Contraintes de mettre de l’eau dans leur vin après cet épisode, les autorités de transition prennent désormais pleinement la mesure des difficultés à réformer cette unité spéciale dotée d’importants privilèges. « On ne peut pas non plus rayer d’un trait de plume ce régiment » a finalement reconnu le président Michel Kafando. Et pour cause. Comme le rappelle l’ONG International crisis group (ICG) dans son dernier rapport « Burkina Faso : neuf mois pour achever la transition », le RSP reste la force militaire la plus puissante et la mieux organisée du pays, pour ne pas dire la seule force apte au combat (…). Le RSP est la seule unité à bénéficier d’un entraînement digne de ce nom et à disposer d’armes lourdes et de stocks de munitions. » Tout démentèlement précipité du régiment risquerait de générer d’importantes frustrations et d’accroitre un peu plus les tensions. Déjà, le limogeage, fin novembre de Gilbert Diendéré qui fut l’homme fort du RSP pendant vingt ans, a privé les autorités de la transition d’un relais clé capable d’engager le dialogue avec les membres de cette unité et de les convaincre. Comme le souligne le rapport d’ICG, le départ de Gilbert Diendéré a par ailleurs laissé le régiment « sans véritable responsable, au point où l’on ne sait plus aujourd’hui qui tient le RSP. Le risque est donc de voir cette unité se fragmenter et devenir beaucoup moins contrôlable. »
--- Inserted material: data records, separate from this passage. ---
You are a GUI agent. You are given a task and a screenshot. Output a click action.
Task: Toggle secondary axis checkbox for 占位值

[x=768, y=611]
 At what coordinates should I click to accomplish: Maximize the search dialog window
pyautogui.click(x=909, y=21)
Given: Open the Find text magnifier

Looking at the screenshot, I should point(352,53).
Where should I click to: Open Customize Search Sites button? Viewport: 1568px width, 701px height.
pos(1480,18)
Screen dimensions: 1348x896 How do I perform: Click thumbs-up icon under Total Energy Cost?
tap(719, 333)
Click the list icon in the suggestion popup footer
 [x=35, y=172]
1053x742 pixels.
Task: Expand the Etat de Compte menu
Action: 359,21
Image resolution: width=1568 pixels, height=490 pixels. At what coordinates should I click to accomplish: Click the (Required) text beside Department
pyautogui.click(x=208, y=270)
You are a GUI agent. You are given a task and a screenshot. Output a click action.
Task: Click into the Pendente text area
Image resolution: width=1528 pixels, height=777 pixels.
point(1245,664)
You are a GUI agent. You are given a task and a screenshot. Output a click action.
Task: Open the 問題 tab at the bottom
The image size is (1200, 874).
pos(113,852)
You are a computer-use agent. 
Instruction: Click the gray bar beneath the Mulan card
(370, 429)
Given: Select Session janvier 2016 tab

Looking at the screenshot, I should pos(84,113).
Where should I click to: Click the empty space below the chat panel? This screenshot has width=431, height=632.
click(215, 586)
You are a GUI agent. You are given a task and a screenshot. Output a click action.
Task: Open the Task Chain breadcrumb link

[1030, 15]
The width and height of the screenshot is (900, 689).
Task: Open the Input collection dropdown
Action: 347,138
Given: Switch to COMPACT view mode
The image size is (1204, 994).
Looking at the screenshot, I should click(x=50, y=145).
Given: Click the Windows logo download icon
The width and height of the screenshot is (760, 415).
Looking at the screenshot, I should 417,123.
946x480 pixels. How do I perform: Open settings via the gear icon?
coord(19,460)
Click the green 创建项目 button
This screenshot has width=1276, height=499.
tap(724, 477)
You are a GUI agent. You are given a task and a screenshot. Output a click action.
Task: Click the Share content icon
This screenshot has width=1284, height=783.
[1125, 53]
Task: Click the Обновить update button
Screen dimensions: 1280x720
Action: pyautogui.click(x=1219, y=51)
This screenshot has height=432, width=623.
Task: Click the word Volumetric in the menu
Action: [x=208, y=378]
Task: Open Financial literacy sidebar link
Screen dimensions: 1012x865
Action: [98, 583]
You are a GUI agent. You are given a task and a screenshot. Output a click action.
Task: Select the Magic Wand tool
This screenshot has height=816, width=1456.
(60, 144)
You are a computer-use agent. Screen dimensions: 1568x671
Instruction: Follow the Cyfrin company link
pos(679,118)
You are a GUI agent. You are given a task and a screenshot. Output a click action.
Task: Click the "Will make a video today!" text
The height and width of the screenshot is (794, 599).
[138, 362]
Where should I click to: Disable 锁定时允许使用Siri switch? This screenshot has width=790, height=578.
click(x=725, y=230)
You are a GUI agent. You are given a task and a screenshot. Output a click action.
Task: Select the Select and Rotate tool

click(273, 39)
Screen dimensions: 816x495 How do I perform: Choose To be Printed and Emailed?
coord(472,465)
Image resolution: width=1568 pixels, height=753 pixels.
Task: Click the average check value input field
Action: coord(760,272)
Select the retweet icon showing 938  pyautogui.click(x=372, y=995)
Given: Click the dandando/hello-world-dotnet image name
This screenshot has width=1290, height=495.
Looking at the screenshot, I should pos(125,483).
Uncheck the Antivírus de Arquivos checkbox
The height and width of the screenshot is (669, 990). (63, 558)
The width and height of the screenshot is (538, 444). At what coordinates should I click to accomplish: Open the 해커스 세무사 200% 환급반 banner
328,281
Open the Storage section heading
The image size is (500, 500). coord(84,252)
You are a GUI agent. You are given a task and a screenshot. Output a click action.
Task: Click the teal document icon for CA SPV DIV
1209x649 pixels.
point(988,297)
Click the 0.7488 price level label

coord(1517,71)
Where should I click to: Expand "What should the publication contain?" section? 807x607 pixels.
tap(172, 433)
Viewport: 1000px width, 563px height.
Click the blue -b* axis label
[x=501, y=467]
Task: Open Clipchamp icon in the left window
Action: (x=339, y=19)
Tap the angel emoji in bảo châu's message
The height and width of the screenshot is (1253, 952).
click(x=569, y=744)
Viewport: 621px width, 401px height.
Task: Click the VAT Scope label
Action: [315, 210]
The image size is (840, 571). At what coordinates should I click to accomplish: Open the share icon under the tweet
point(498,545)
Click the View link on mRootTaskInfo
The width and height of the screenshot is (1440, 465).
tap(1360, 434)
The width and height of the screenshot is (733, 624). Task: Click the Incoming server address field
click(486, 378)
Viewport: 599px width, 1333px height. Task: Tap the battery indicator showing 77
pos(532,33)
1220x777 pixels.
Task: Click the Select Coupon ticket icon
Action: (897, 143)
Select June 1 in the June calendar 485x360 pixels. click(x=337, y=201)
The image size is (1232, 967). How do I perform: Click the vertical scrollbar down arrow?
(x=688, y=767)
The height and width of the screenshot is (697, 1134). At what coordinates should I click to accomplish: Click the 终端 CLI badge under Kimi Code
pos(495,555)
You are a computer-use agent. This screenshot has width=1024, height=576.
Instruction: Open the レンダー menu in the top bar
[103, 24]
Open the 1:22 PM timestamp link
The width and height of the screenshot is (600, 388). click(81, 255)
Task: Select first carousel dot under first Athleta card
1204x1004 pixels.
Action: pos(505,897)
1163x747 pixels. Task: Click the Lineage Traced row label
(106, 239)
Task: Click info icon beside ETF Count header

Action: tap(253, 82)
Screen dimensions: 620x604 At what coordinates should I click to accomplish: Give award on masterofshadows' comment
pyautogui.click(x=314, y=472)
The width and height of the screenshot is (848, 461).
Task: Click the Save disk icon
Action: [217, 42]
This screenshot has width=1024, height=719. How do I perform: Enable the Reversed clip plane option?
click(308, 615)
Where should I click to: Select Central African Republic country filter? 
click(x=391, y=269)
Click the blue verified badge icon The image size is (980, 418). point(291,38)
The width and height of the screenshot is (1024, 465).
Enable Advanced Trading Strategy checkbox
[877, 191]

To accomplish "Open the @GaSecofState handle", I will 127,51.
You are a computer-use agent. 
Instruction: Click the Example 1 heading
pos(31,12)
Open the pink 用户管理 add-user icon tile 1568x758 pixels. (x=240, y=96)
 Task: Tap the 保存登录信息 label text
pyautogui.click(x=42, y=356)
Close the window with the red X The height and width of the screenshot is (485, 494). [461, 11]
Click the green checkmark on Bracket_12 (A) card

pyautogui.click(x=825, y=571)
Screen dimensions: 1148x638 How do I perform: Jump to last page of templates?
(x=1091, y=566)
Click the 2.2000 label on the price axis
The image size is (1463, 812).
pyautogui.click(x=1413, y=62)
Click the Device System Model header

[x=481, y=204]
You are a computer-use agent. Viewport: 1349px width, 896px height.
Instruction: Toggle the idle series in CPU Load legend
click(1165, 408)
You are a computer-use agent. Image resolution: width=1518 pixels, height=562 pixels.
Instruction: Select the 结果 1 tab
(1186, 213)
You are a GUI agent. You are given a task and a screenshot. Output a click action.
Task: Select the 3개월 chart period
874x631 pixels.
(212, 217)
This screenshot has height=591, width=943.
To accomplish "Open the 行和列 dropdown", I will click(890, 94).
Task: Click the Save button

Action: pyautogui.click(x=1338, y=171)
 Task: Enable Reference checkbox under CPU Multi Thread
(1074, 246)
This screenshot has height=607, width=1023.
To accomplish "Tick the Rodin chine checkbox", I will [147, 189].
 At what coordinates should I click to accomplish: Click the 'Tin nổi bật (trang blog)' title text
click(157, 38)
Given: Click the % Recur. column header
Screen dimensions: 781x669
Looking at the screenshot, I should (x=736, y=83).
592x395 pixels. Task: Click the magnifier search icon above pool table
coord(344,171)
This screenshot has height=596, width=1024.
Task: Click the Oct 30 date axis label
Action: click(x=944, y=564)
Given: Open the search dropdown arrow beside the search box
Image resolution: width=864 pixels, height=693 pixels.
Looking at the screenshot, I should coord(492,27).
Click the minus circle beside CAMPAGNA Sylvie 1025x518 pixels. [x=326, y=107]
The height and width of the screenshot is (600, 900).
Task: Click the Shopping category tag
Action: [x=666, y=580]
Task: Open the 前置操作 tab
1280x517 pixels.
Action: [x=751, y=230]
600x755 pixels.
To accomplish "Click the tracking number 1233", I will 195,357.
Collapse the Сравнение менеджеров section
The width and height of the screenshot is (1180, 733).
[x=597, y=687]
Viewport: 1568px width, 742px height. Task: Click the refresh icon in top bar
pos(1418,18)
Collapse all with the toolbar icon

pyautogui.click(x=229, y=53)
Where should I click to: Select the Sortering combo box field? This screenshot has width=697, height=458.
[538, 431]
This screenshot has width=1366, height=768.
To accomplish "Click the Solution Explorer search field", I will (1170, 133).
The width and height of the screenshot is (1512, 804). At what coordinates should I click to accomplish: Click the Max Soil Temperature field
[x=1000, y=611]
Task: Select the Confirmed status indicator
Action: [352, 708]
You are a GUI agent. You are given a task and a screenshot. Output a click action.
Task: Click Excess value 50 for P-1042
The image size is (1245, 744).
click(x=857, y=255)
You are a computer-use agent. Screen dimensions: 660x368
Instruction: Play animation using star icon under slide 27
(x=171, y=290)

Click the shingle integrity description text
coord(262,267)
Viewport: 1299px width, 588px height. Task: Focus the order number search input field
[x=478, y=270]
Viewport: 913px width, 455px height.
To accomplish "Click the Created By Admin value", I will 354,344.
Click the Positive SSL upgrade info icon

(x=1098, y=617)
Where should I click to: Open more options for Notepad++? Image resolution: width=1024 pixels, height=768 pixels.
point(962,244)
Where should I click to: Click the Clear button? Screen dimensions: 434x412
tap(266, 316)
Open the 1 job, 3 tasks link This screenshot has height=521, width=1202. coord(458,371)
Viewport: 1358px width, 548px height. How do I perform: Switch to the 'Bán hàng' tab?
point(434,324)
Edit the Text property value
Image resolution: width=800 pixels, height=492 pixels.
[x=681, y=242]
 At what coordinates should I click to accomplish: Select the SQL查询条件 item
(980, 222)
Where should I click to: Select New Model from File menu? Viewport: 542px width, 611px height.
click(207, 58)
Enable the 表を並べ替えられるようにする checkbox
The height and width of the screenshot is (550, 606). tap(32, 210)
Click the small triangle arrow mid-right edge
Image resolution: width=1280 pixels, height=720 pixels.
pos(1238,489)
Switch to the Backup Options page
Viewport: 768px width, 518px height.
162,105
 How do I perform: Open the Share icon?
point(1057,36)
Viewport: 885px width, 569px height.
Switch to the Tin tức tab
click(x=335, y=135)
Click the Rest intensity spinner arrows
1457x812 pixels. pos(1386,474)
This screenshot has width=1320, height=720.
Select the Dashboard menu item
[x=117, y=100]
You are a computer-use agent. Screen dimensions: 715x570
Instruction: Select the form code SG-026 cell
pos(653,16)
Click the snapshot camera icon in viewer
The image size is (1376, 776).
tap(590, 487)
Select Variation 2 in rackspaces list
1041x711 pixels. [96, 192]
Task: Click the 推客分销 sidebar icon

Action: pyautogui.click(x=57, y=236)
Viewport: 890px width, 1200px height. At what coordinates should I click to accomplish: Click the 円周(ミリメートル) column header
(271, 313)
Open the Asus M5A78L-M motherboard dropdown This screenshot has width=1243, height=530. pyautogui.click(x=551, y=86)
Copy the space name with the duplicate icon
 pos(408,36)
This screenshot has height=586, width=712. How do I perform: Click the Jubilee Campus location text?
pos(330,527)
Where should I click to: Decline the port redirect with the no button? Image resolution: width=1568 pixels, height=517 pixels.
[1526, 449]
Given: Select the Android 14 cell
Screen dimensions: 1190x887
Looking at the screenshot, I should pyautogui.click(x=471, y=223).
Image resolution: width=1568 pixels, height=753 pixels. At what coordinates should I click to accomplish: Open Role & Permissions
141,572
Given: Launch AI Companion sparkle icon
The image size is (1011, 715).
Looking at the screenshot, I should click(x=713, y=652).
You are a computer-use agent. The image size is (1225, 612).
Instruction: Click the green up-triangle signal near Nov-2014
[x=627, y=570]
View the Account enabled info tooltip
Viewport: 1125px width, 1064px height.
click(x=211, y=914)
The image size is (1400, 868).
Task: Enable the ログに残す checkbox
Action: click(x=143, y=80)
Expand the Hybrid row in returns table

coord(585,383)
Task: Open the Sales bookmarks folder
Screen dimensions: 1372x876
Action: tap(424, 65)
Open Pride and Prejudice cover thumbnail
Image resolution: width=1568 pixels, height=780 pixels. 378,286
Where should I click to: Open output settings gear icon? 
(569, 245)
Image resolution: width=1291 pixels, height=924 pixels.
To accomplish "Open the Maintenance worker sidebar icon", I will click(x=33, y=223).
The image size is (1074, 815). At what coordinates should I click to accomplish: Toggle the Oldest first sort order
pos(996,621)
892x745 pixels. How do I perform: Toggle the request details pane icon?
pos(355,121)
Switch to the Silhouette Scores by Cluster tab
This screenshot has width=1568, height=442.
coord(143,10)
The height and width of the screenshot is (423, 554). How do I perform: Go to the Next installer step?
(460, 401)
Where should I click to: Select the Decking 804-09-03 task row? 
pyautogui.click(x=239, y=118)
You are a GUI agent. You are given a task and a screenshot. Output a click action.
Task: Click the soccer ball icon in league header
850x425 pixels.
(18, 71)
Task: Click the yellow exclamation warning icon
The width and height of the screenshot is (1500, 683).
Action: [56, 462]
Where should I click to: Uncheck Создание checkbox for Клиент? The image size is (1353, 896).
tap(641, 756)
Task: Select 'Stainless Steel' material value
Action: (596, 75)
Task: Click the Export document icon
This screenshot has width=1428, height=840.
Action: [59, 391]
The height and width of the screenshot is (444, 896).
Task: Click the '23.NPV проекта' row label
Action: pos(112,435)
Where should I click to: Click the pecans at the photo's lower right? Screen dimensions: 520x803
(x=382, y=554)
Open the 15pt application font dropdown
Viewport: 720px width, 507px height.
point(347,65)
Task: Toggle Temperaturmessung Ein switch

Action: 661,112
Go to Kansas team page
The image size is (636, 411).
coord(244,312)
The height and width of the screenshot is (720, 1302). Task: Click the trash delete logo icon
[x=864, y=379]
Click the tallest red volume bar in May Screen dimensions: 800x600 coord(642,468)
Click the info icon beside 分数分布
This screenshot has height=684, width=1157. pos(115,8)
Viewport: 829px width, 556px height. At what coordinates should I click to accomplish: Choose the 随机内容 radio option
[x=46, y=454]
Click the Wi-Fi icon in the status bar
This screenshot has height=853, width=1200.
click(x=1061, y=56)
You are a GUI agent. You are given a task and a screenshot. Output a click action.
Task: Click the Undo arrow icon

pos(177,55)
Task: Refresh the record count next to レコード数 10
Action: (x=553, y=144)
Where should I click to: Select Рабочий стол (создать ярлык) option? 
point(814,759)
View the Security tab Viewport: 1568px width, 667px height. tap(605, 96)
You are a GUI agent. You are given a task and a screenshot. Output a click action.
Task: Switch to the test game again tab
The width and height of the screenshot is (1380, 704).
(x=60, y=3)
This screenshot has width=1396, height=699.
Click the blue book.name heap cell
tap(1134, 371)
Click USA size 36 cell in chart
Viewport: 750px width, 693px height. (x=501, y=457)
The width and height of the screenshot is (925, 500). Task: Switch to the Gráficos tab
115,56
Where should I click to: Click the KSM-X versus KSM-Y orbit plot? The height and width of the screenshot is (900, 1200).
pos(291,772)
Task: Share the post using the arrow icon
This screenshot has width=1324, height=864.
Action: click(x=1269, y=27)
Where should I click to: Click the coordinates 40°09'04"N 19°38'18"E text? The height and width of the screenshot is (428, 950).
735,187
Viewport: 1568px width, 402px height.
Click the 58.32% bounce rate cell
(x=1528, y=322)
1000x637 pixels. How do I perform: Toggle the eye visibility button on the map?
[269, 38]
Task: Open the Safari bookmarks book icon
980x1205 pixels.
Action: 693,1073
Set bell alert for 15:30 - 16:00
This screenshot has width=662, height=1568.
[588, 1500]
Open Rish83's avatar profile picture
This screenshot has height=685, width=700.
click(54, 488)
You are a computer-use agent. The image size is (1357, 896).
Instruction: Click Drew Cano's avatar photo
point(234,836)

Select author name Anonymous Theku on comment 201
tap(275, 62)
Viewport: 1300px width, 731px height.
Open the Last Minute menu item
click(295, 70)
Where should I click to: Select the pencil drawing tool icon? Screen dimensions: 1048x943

Réforme sous haute tension
Délicate, la réforme du RSP, dont le symbole est intimement associé à Blaise Compaoré, n’en n’est pas moins incontournable pour affirmer la volonté de clore définitivement la période de l’ancien régime. Elle est en outre nécessaire pour rétablir un certain équilibre parmis les militaires burkinabés dont beaucoup s’estiment lésés par rapport au RSP qui s’accapare une grande partie du budget de la défense et qui bénéficie d’un traitement de faveur notamment sur plan financier. De lourds soupçons continuent par ailleurs de peser sur l’implication de certains de ses membres dans plusieurs affaires criminelles. Dans un précédent rapport paru en juillet 2013, «Burkina Faso : avec ou sans Compaoré, le temps des incertitudes », ICG indique que six éléments du RSP ont été désignés par une commission d’enquête indépendante comme des suspects de l’assassinat du journaliste Norbert Zongo en 1998 alors qu’il enquêtait sur un meurtre impliquant le frère du Président, François Compaoré. Selon une source judiciaire à Ouagadougou, des documents faisant état d’une filature de Norbert Zongo avant son assassinat par des éléments du RSP ont été retrouvés dans la maison de François Compaoré après sa mise à sac lors des manifestations d’octobre dernier.
Pour autant, toute réforme trop brutale du RSP risquerait d’être vécue comme une agression par ses membres avec d’inquiétantes répercussions sur le processus de transition. « Si ces derniers (les membres du RSP) s’estiment trahis, s’ils voient leur rémunération s’effondrer, leur garantie de carrière ou de retraite s’évaporer, il est probable qu’ils exerceront une pression sur les autorités de la transition », note ICG.